### Travail à faire
**A)** Relevez, s'il vous plaît, toutes les années mentionnées dans l'extrait sur Busuu.
**B)** Rédigez la suite de l'extrait sur Busuu, à partir de l'endroit où il s'arrête.

### Extrait à lire

══════════

Les débuts de Busuu remontent à 2008. «Nous étions en pleine euphorie des réseaux sociaux, se souvient Adrian Hilti. Facebook venait de débarquer en Europe. J’étudiais alors à la Madrid IE Business School pour compléter ma formation d’ingénieur par des connaissances en économie. Je souhaitais aussi apprendre l’espagnol. Avec des camarades, nous avons alors eu l’idée de monter un projet combinant ces deux grandes tendances, l’apprentissage des langues et les réseaux sociaux.» Le Suisse développe une première version de l’application, confiant les aspects financiers et le plan d’affaires au cofondateur Bernhard Niesner.

Après le décollage de la première plateforme web, la PME et sa dizaine d’employés déménagent de Madrid à Londres en 2012, où l’entreprise demeure encore aujourd’hui. «Dans la période pré-Brexit, Londres était la Mecque des start-ups avec de nombreux investisseurs. Nous cherchions des profils de développeurs spécifiques qui étaient surtout disponibles là-bas. L’aspect multiculturel de la ville a aussi joué un rôle important pour une application proposant douze langues. Enfin, comme l’anglais britannique est la forme testée pour les certifications d’anglais, être présent au Royaume-Uni s’avère utile.»

Période de turbulences

L’entreprise engage une quarantaine de collaborateurs tout en développant son offre mobile. Busuu grandit vite, trop vite. «En 2014, nous avons dû faire face à de graves problèmes de croissance. Nous avons laissé passer l’offre d’un investisseur que nous n’aurions peut-être pas dû refuser et nous n’avons pas été assez attentifs lors des recrutements. Nous n’avions pas défini les valeurs qui devaient être partagées par tous les membres de notre société.» La PME licencie cinq personnes et une dizaine de collaborateurs partent d’eux-mêmes.

L’arrivée d’un nouvel investisseur en 2015 – la maison d’édition académique McGraw-Hill Education -, le recentrage sur l’application mobile et les marchés à forte croissance comme le Brésil, la Russie et la Chine ont redonné une seconde vie à Busuu. «L’année 2018 est celle de la rentabilité: nous avons presque doublé le nombre d’utilisateurs ces trois dernière années, en passant de 45 à 80 millions de téléchargements.» La société emploie désormais 85 personnes. Ses levées de fonds se montent à 17,3 millions de dollars au total, issues d’investisseurs familiaux, de business angels et de capital-risqueurs.

══════════

### Documents fournis

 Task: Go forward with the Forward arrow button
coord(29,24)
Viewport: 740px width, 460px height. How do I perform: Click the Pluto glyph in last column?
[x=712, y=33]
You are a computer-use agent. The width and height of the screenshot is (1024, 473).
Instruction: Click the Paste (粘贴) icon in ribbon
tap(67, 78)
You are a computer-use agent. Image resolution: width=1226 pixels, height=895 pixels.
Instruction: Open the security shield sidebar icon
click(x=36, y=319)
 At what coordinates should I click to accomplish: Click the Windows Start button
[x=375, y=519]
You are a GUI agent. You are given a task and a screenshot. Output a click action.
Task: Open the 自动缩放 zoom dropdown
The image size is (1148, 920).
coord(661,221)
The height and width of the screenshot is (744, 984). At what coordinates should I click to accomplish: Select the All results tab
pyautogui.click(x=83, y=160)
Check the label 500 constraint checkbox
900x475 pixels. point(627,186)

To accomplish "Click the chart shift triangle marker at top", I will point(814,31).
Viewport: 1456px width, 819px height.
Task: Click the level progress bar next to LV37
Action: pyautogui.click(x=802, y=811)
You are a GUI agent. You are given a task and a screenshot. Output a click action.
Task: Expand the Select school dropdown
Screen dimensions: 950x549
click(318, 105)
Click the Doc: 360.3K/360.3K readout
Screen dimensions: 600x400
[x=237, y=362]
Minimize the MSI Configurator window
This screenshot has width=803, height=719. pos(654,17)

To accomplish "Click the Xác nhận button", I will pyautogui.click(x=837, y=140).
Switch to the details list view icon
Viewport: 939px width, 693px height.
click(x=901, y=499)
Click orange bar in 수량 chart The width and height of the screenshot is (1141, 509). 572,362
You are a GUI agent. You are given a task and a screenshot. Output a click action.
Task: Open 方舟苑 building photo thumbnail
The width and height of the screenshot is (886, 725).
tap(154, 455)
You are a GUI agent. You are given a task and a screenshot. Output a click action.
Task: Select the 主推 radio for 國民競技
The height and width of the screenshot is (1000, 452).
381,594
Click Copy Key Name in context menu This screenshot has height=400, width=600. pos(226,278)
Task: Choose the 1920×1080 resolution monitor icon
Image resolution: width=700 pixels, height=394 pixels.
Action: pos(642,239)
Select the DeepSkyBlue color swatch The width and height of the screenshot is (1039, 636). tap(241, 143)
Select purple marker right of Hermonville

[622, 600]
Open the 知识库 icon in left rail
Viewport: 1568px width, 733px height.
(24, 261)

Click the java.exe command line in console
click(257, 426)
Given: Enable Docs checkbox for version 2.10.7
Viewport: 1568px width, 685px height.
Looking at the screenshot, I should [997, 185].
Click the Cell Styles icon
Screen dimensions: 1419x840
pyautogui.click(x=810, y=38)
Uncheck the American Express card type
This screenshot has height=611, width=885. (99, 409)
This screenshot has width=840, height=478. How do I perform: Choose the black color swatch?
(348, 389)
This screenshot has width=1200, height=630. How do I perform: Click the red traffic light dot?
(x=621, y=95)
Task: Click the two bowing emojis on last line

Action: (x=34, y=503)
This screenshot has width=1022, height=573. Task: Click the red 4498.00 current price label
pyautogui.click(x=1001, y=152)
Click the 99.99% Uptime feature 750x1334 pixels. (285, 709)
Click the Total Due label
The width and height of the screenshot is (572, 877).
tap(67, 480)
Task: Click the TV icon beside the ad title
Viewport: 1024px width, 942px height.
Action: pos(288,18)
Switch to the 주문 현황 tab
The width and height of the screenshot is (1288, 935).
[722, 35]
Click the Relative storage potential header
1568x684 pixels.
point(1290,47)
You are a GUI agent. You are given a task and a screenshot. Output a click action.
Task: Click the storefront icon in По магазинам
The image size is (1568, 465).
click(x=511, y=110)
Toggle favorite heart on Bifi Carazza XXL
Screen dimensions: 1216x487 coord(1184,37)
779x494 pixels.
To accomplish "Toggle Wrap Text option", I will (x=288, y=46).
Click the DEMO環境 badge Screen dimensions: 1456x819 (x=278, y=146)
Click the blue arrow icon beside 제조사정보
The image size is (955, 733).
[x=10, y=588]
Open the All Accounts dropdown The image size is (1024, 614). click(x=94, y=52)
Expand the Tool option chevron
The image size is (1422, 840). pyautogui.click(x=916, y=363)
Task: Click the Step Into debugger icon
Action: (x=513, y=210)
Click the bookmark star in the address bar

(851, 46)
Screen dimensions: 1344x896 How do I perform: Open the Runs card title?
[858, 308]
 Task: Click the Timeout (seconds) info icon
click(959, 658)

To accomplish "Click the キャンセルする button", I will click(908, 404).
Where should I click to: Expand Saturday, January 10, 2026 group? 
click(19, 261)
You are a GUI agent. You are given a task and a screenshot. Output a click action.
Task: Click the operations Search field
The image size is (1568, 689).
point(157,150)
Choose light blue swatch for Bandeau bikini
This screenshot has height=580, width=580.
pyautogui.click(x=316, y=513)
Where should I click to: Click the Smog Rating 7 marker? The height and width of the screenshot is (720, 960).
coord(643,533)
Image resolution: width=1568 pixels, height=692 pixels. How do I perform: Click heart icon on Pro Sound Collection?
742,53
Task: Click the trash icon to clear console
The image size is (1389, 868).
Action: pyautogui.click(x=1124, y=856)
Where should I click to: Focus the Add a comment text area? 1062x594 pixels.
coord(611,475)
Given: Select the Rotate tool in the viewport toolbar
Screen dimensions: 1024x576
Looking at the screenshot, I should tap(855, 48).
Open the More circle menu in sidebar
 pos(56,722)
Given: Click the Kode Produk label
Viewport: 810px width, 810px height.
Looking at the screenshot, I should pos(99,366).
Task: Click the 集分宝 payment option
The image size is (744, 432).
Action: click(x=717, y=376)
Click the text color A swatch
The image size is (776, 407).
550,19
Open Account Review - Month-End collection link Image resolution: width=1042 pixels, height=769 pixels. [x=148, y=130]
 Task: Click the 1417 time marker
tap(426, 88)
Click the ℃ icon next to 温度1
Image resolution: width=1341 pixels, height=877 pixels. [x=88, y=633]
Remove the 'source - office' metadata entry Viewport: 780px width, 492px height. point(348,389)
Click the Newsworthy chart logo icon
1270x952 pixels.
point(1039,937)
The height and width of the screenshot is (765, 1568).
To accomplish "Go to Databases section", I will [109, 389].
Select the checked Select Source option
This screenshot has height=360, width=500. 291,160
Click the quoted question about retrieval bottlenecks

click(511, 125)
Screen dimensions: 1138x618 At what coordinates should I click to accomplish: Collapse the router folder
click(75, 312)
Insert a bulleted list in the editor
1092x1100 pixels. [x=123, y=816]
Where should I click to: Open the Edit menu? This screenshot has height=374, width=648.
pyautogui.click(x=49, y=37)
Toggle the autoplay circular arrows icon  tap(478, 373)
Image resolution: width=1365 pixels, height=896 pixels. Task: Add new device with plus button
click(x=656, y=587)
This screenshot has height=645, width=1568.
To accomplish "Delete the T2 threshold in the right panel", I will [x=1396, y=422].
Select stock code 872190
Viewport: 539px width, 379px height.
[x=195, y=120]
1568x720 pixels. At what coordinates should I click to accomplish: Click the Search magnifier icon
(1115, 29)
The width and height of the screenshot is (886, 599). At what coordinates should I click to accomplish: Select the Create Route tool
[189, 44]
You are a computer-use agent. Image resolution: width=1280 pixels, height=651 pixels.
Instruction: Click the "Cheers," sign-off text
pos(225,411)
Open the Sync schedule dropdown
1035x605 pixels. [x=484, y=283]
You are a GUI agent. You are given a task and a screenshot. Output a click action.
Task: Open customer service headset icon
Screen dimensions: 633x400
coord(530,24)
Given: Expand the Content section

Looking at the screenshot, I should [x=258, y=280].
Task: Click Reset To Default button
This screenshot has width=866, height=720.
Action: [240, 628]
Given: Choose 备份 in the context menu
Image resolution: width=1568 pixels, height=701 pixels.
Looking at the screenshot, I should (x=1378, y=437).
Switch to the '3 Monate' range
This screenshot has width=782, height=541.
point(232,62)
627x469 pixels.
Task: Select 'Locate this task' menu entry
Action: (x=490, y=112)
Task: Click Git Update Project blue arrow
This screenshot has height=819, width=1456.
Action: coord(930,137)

══════════

### Réponses fournies
**A)** 2008, 2012, 2014, 2015, 2018

**B)**
Une famille d’entrepreneurs

De cette période de turbulences, puis de renaissance, Adrian Hilti a tiré des conseils qu’il prodigue dans des programmes de start-ups organisés par Kickstart Accelerator ou Innosuisse. «Je partage mes expériences avec d’autres entrepreneurs. Le spectre est assez large. Cela va de l’importance des valeurs en ressources humaines aux problèmes entre fondateurs, en passant par les questions de financement et de marketing, ou les relations avec les investisseurs.»

En matière d’entrepreneuriat, il a lui-même pu compter sur des figures familiales marquantes. «Mon grand-père a eu onze frères et sœurs. Plusieurs de mes grands oncles ont fondé dans les années 1930 et 1950 des entreprises liechtensteinoises importantes, dont les plus connues sont le groupe de fabrication d’outils et de fixations Hilti et la société alimentaire Hilcona.»

Le jeune diplômé de l’EPFL n’a néanmoins pas osé se lancer tout de suite à la sortie de ses études en robotique, micro ingénierie et vision par ordinateur. «J’ai d’abord été employé d’une start-up à Lausanne, Shockfish, ce qui m’a beaucoup appris sur le plan entrepreneurial.»

«Brillant sur le plan technique»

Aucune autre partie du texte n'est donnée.